Qiime2r missing sample

Hello,

I still have a problem with the missing sample. If I leave in the # sign before SampleID, I get the following output with one sample missing as shown in the first part below. If I leave out the # sign before SampleID, I get an error as shown in the second part below. I have also attached my metadata file.met.tsv (570 Bytes)

Output with #SampleID in first line (missing sample 1)

physeq<-qza_to_phyloseq(“table.qza”,“rooted-tree.qza”,“taxonomy.qza”, “met.tsv”)
sample_names(physeq)
[1] “2” “3” “4” “5” “6” “7” “8”

Output with just SampleID without # sign

physeq<-qza_to_phyloseq(“table.qza”,“rooted-tree.qza”,“taxonomy.qza”, “met.tsv”)
Show Traceback

Rerun with Debug
Error in validObject(.Object) : invalid class “phyloseq” object:
Component sample names do not match.
Try sample_names()

sample_names(physeq)
[1] “2” “3” “4” “5” “6” “7” “8”

For some reason, the first line is not being read properly. Thanks again for your help!

Ben

That is not a valid QIIME 2 identifier. Please see the list @Nicholas_Bokulich posted above.

1 Like

I don’t think your problem actually has to do with the header, I think the issue may lie in the fact that your sample names are only numbers. In my opinion nothing good can come from using numbers as sample IDs, I would recommend using something containing a more descript alpha-numeric unique identifier. It would appear based on my playing around that phyloseq does not take numbers as sample names so this is where your issue is. I would recommend reading your objects in separately, appending and appending something on like below:

#not actually tested, may need to fix a typo or two
table<-read_qza("table.qza")$data
meta<-read_q2metadata("met.tsv")
meta$SampleID<-paste0("Sample_", meta$SampleID)
colnames(table)<-paste0("Sample_", colnames(table))

#Then build your phyloseq object manually

See more info here:

1 Like

Thank you for your help Jordan! When I try to build the phyloseq object manually, I get the following error after typing the command:
colnames(tax_table)<-c(“Kingdom”,“Phylum”,“Class”,“Order”,“Family”,“Genus”,“Species”)
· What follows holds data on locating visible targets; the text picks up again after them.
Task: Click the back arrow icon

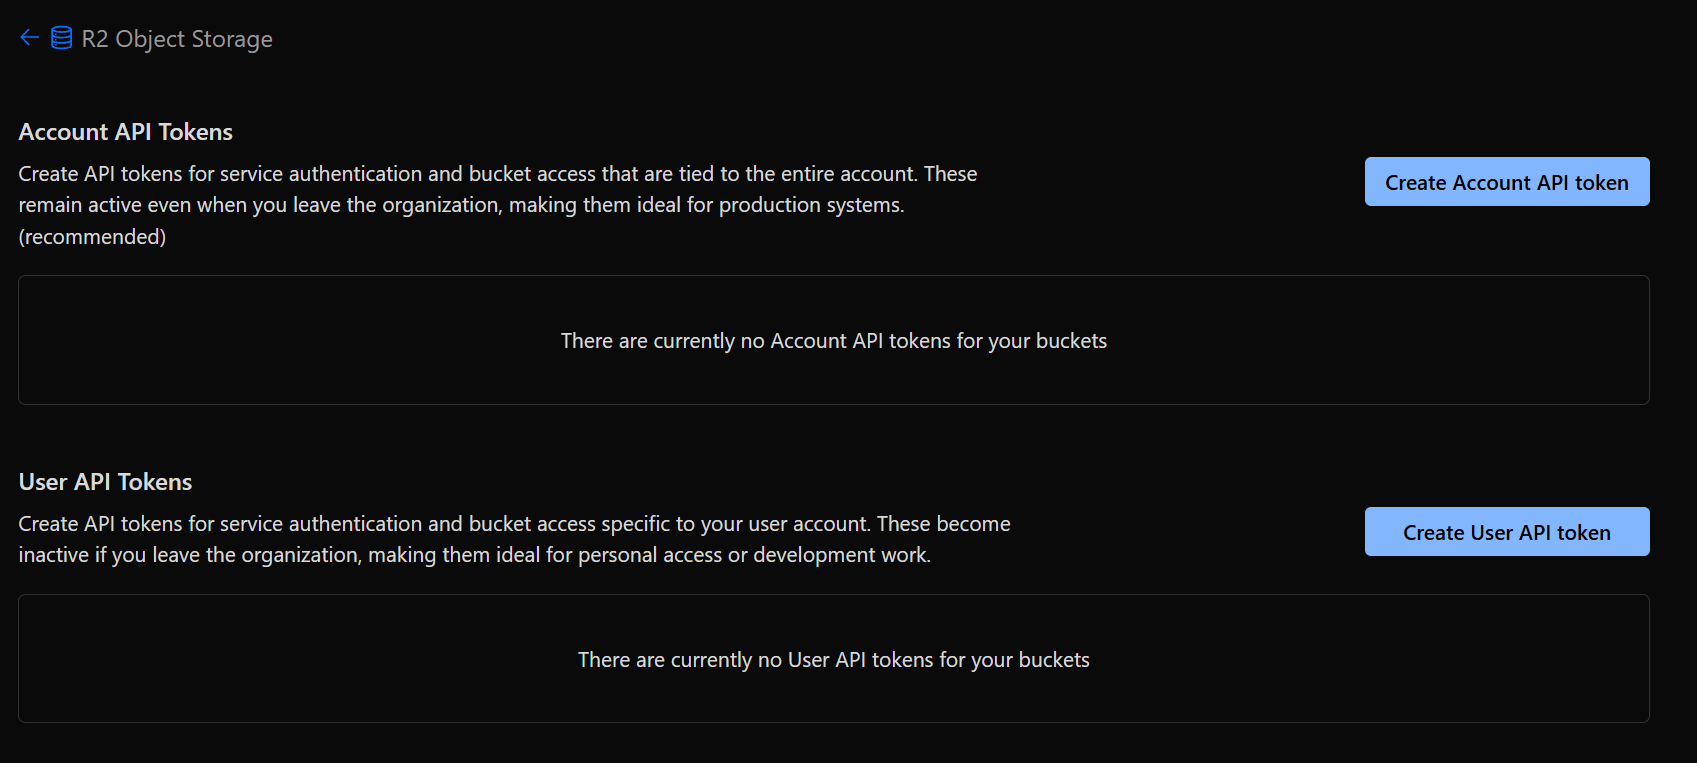Action: tap(29, 38)
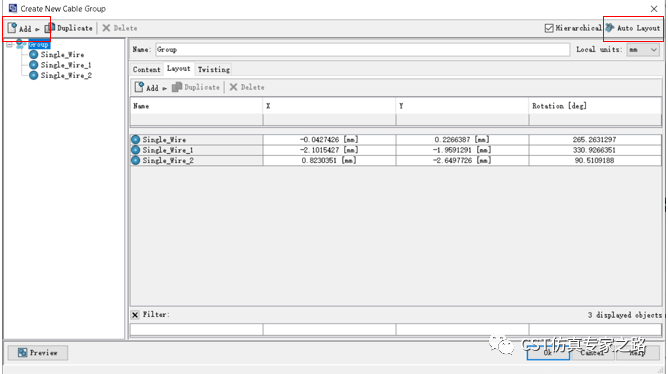Switch to the Twisting tab

click(213, 69)
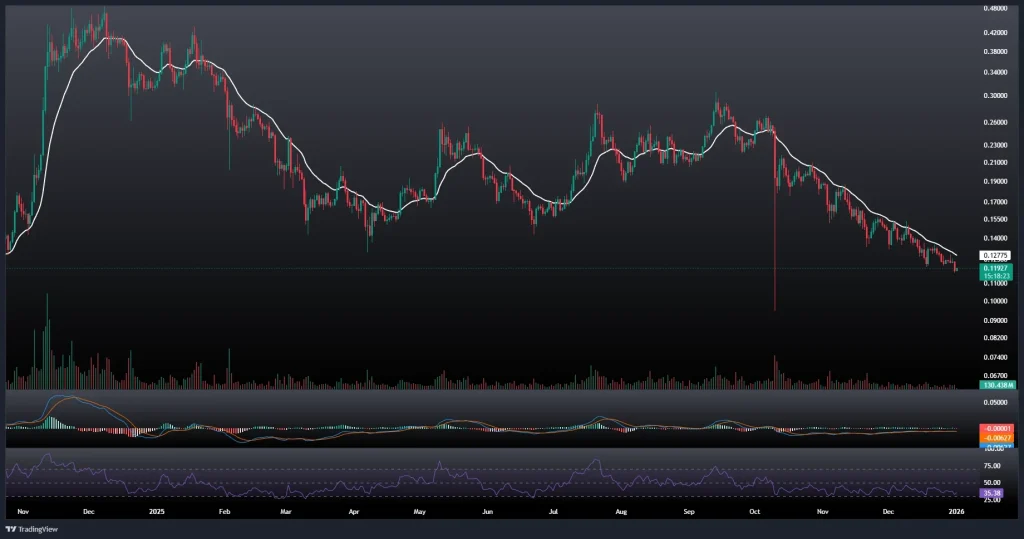Click the Jul label on the time axis
Image resolution: width=1024 pixels, height=539 pixels.
click(553, 510)
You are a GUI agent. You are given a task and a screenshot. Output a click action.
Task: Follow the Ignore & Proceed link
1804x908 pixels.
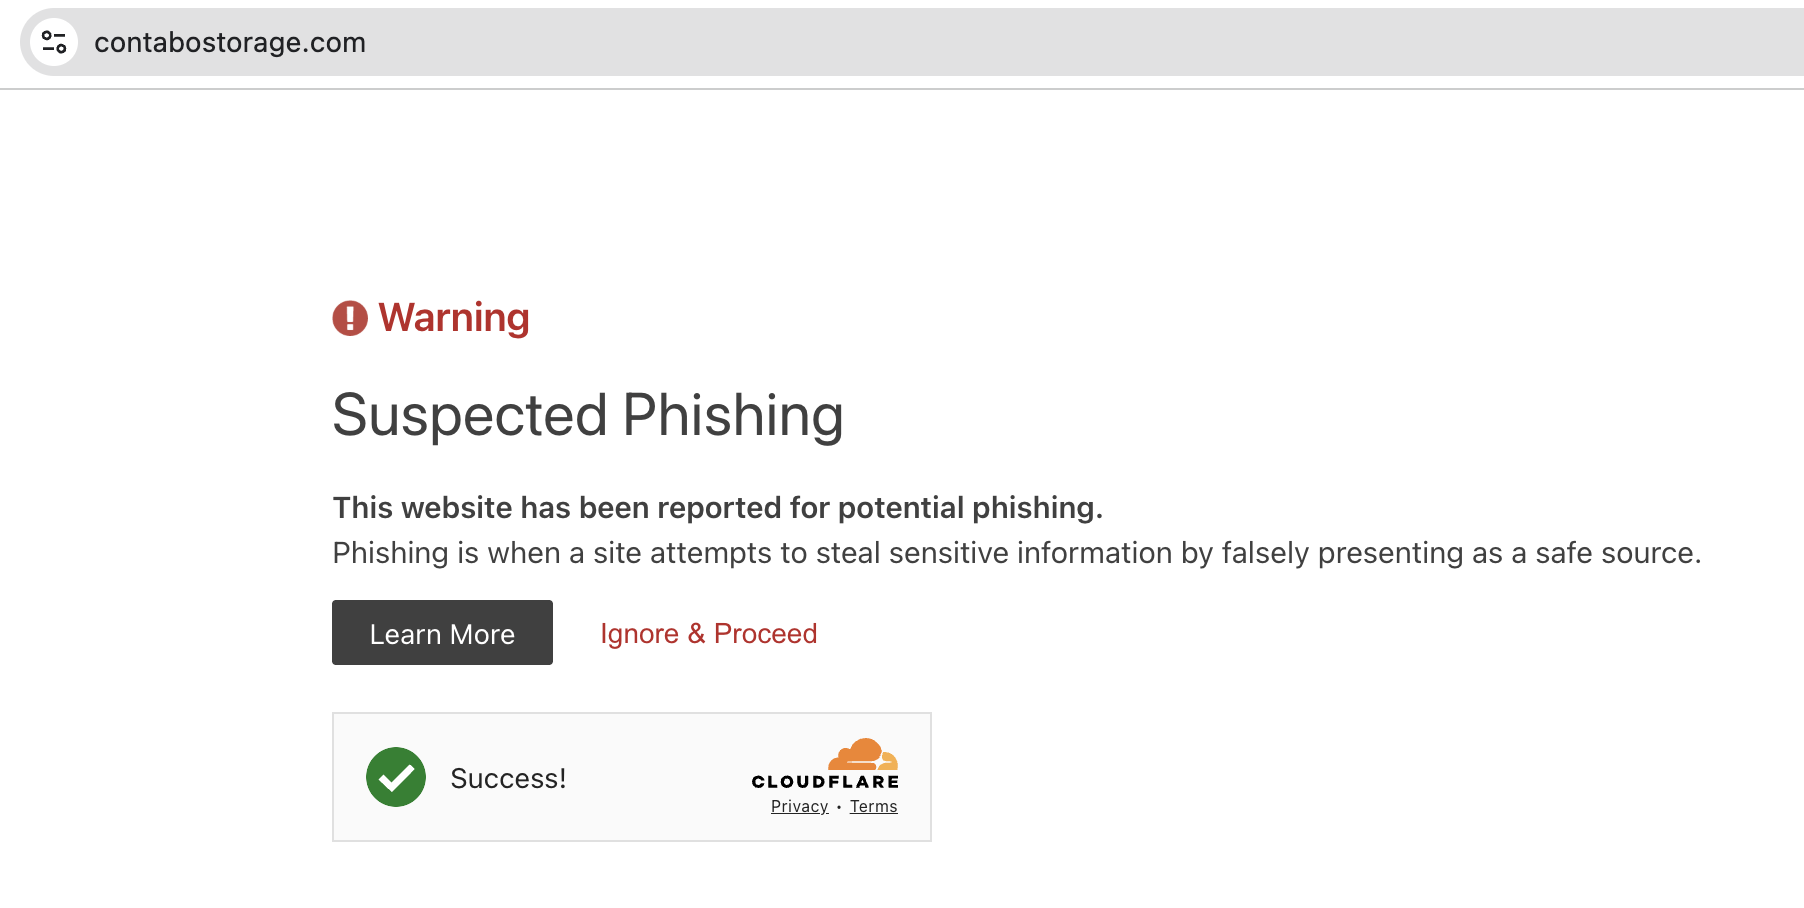[x=708, y=633]
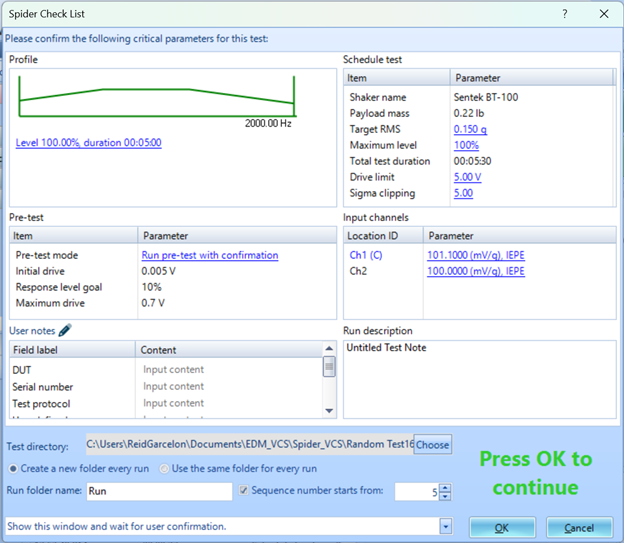
Task: Click the help question mark icon
Action: point(565,14)
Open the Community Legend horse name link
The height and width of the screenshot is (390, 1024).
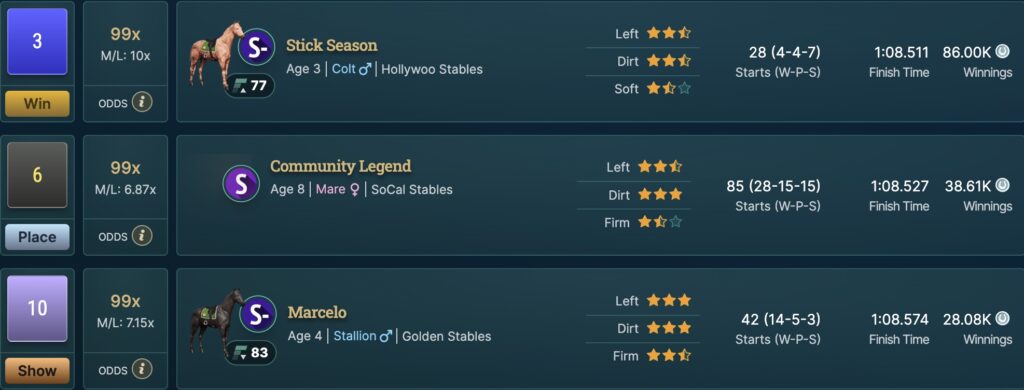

Error in dimnames(x) <- dn :
length of ‘dimnames’ [2] not equal to array extent

I suspect this is because some of the entries in my tax_table go to only the genus level and some are unassigned. Anything I can do to make the above command work?

Thank you!

Ben

That sounds about correct, you could double check with length(colnames(tax_table)) or dim(tax_table). In this case, just remove the ,"Species" from your first line and the problem should be solved.

I have a similar error when I tried to read in my alpha diversity artifacts.
Could you please let me know how you resolved it?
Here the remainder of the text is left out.